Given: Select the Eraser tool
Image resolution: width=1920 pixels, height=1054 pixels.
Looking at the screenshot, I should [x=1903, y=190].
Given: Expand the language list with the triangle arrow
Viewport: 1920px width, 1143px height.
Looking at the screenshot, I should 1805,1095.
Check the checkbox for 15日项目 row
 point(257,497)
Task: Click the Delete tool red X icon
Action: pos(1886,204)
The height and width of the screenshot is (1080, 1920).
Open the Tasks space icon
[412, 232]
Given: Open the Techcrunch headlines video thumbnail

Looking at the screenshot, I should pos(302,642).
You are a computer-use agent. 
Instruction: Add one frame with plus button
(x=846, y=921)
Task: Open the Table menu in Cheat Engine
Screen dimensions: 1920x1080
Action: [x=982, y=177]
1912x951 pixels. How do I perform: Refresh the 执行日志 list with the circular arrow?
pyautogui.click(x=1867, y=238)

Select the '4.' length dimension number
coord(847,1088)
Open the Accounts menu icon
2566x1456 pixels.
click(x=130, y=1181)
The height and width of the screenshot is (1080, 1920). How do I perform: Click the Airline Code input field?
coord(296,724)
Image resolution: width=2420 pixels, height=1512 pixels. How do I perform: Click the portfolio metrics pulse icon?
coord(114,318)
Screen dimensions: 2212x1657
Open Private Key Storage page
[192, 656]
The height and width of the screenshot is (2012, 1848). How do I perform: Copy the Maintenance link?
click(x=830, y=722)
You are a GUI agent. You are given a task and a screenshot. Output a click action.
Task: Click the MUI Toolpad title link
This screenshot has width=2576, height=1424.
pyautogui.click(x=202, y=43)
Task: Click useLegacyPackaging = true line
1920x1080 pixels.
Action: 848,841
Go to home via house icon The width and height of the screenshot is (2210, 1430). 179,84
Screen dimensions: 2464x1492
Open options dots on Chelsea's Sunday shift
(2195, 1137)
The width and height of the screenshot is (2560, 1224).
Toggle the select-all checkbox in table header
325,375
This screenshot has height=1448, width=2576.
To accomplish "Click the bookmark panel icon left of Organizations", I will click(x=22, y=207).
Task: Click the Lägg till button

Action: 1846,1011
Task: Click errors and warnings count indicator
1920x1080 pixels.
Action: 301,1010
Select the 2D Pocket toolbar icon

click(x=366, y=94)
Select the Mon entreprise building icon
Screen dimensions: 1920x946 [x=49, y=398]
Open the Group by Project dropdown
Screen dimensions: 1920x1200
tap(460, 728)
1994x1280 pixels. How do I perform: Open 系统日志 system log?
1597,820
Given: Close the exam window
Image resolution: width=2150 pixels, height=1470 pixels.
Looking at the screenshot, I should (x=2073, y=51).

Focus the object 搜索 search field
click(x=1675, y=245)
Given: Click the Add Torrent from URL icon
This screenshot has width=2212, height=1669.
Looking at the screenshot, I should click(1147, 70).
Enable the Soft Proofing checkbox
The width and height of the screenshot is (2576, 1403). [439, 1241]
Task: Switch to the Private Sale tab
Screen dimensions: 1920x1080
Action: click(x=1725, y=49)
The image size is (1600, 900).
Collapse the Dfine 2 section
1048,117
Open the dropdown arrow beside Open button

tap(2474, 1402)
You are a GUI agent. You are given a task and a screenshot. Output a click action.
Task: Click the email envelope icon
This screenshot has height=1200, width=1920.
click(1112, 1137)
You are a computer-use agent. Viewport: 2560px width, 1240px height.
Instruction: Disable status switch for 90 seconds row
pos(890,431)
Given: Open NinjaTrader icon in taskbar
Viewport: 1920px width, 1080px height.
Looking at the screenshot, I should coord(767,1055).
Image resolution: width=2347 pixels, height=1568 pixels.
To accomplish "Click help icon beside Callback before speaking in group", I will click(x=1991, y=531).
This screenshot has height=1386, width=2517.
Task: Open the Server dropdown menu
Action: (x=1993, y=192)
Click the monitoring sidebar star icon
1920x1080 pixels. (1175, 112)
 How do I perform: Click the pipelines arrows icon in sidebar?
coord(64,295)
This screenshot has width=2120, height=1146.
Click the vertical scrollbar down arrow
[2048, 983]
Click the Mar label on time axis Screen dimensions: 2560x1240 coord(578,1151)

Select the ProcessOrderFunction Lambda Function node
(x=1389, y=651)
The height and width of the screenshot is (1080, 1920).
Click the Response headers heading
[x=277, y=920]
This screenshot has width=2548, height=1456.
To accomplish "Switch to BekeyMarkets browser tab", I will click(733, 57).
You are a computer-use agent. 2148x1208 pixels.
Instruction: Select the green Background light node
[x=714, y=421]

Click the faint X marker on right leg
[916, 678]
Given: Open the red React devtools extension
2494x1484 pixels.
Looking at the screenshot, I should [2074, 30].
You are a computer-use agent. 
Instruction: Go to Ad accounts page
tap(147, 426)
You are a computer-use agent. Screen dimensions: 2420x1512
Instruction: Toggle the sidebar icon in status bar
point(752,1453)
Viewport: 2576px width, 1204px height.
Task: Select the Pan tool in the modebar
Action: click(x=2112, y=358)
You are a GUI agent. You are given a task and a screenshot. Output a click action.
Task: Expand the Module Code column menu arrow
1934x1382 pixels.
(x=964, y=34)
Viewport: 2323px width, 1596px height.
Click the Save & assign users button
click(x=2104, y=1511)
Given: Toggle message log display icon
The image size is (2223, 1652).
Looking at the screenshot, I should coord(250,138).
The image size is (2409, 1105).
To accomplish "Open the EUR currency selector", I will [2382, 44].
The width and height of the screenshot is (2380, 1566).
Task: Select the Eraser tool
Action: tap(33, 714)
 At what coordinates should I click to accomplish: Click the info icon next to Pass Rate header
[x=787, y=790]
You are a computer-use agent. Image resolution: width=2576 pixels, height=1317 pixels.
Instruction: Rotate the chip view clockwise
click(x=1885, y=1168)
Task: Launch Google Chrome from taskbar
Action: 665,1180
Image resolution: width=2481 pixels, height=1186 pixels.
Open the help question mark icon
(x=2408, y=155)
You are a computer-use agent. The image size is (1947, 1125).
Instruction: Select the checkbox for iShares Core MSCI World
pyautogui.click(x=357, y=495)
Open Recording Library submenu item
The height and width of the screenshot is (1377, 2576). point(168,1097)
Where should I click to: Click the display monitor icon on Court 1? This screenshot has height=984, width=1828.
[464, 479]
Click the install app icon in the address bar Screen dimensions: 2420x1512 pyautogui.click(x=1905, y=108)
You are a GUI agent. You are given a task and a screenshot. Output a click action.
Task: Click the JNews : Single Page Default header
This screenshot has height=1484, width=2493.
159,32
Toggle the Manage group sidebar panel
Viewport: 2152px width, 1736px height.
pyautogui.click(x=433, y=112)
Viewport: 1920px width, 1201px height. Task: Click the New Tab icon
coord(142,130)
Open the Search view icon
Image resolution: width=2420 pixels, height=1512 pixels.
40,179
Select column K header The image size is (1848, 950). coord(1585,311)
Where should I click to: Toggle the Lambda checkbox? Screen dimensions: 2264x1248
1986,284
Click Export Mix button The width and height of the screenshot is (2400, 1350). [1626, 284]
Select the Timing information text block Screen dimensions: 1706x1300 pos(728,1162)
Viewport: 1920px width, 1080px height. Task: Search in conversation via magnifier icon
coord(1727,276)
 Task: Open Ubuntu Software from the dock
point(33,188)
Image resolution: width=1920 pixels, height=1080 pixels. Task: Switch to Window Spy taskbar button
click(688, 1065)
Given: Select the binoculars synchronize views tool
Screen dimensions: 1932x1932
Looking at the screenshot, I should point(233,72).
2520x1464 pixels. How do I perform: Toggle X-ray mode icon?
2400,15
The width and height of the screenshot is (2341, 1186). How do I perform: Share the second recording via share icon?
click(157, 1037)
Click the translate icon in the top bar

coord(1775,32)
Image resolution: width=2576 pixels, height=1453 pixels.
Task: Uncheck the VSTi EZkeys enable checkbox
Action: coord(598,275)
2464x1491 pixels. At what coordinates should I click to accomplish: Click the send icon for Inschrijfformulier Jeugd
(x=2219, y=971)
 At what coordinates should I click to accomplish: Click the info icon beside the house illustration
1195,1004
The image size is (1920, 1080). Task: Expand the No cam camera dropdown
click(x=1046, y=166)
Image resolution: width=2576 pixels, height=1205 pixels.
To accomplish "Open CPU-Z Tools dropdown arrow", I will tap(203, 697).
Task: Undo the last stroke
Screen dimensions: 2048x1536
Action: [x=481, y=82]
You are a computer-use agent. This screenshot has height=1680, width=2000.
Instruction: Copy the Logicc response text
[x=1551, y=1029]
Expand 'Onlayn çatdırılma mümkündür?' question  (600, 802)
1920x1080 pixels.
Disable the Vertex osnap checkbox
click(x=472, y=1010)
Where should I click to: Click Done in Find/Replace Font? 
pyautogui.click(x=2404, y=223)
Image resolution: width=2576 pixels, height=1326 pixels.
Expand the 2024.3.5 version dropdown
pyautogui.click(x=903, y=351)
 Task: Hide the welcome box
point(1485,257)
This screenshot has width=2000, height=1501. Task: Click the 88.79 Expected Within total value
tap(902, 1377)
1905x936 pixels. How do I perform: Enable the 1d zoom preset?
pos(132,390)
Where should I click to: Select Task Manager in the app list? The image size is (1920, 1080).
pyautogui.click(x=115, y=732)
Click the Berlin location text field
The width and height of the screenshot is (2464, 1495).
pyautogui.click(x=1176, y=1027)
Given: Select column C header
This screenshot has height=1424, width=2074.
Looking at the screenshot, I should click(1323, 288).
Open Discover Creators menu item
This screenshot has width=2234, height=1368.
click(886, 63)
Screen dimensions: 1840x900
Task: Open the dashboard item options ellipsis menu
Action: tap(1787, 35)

###

Start with the line above that contains "Focus the object 搜索 search field" and end with the line that contains "This screenshot has width=2548, height=1456.". Write out those lines exactly, and only those.

Focus the object 搜索 search field
click(x=1675, y=245)
Given: Click the Add Torrent from URL icon
This screenshot has width=2212, height=1669.
Looking at the screenshot, I should click(1147, 70).
Enable the Soft Proofing checkbox
The width and height of the screenshot is (2576, 1403). [439, 1241]
Task: Switch to the Private Sale tab
Screen dimensions: 1920x1080
Action: click(x=1725, y=49)
The image size is (1600, 900).
Collapse the Dfine 2 section
1048,117
Open the dropdown arrow beside Open button

tap(2474, 1402)
You are a GUI agent. You are given a task and a screenshot. Output a click action.
Task: Click the email envelope icon
This screenshot has height=1200, width=1920.
click(1112, 1137)
You are a computer-use agent. Viewport: 2560px width, 1240px height.
Instruction: Disable status switch for 90 seconds row
pos(890,431)
Given: Open NinjaTrader icon in taskbar
Viewport: 1920px width, 1080px height.
Looking at the screenshot, I should coord(767,1055).
Image resolution: width=2347 pixels, height=1568 pixels.
To accomplish "Click help icon beside Callback before speaking in group", I will click(x=1991, y=531).
This screenshot has height=1386, width=2517.
Task: Open the Server dropdown menu
Action: (x=1993, y=192)
Click the monitoring sidebar star icon
1920x1080 pixels. (1175, 112)
 How do I perform: Click the pipelines arrows icon in sidebar?
coord(64,295)
This screenshot has width=2120, height=1146.
Click the vertical scrollbar down arrow
[2048, 983]
Click the Mar label on time axis Screen dimensions: 2560x1240 coord(578,1151)

Select the ProcessOrderFunction Lambda Function node
(x=1389, y=651)
The height and width of the screenshot is (1080, 1920).
Click the Response headers heading
[x=277, y=920]
This screenshot has width=2548, height=1456.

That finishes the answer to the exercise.